- Friendly Hills
- U.S. National Register of Historic Places
- Location: 140 Country Club Rd., near Tryon, North Carolina
- Coordinates: 35°13′13″N 82°15′1″W﻿ / ﻿35.22028°N 82.25028°W
- Built: 1924
- Architect: Gaines, Wright J.
- Architectural style: Tudor Revival
- NRHP reference No.: 98000731
- Added to NRHP: June 26, 1998

= Friendly Hills (Tryon, North Carolina) =

Historic house in North Carolina, United States

Friendly Hills, also known as Margaret Culkin Banning House, is a historic estate located near Tryon, Polk County, North Carolina. The house was built in 1924, and is a large, two-story, Tudor Revival style dwelling with stuccoed exterior walls decorated with hewn, half timbering.

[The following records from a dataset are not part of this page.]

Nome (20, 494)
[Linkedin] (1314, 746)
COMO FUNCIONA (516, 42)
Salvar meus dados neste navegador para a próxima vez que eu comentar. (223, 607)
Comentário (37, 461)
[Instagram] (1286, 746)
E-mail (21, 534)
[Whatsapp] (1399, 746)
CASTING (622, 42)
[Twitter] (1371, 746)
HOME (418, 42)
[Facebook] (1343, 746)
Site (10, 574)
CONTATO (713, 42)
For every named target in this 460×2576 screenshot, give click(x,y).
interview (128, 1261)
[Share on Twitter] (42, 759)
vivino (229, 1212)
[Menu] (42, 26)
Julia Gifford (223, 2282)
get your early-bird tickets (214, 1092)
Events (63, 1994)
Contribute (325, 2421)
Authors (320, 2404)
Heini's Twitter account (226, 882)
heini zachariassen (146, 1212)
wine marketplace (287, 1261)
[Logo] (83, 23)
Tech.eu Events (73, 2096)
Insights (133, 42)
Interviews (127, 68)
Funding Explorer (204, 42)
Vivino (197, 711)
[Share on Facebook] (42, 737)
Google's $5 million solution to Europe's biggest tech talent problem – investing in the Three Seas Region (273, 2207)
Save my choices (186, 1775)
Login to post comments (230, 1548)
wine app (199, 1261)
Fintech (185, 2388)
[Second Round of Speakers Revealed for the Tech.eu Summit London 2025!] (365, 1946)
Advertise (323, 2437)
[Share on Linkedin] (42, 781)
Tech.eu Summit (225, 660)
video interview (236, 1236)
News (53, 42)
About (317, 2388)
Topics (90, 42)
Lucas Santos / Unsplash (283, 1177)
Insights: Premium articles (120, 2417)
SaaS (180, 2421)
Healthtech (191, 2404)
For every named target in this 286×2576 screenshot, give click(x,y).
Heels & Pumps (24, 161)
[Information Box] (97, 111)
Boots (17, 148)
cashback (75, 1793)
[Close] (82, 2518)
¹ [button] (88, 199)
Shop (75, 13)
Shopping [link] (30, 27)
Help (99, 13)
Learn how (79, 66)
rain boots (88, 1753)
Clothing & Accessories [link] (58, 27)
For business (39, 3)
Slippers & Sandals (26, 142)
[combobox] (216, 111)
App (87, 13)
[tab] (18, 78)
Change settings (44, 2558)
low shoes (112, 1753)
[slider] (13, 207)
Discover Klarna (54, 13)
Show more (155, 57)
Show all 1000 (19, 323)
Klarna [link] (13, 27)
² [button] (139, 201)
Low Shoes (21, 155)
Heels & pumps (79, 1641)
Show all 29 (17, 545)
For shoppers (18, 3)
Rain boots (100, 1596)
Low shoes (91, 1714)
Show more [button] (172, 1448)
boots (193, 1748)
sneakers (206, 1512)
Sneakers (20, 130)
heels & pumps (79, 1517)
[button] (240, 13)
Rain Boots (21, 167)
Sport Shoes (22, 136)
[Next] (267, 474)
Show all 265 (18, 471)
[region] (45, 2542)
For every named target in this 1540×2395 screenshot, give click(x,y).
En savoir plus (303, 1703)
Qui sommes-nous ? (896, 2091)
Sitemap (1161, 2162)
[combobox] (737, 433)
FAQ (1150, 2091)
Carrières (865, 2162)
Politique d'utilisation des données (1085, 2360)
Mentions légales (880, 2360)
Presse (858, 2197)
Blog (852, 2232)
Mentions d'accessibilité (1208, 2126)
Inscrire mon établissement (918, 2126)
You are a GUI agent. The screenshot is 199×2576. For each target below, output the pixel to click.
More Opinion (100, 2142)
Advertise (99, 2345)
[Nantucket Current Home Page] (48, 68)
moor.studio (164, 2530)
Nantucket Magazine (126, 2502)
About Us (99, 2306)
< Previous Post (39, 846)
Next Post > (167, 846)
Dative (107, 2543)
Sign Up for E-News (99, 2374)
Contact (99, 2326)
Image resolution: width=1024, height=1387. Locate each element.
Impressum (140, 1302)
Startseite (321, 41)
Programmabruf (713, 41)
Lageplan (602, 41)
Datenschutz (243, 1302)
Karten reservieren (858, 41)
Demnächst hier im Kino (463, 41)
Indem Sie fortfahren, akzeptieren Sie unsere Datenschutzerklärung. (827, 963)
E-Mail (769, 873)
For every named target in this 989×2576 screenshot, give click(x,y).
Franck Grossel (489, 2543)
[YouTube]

Also on the property are the contributing swimming pool (c. 1920s-1930s), log cabin used as a writing retreat by author Margaret Culkin Banning (1891–1982) (c. 1920s-1930s), and fish pool (1920s). Ms. Banning purchased Friendly Hills in 1936 and enjoyed the property seasonally for the remainder of her life.

It was added to the National Register of Historic Places in 1998.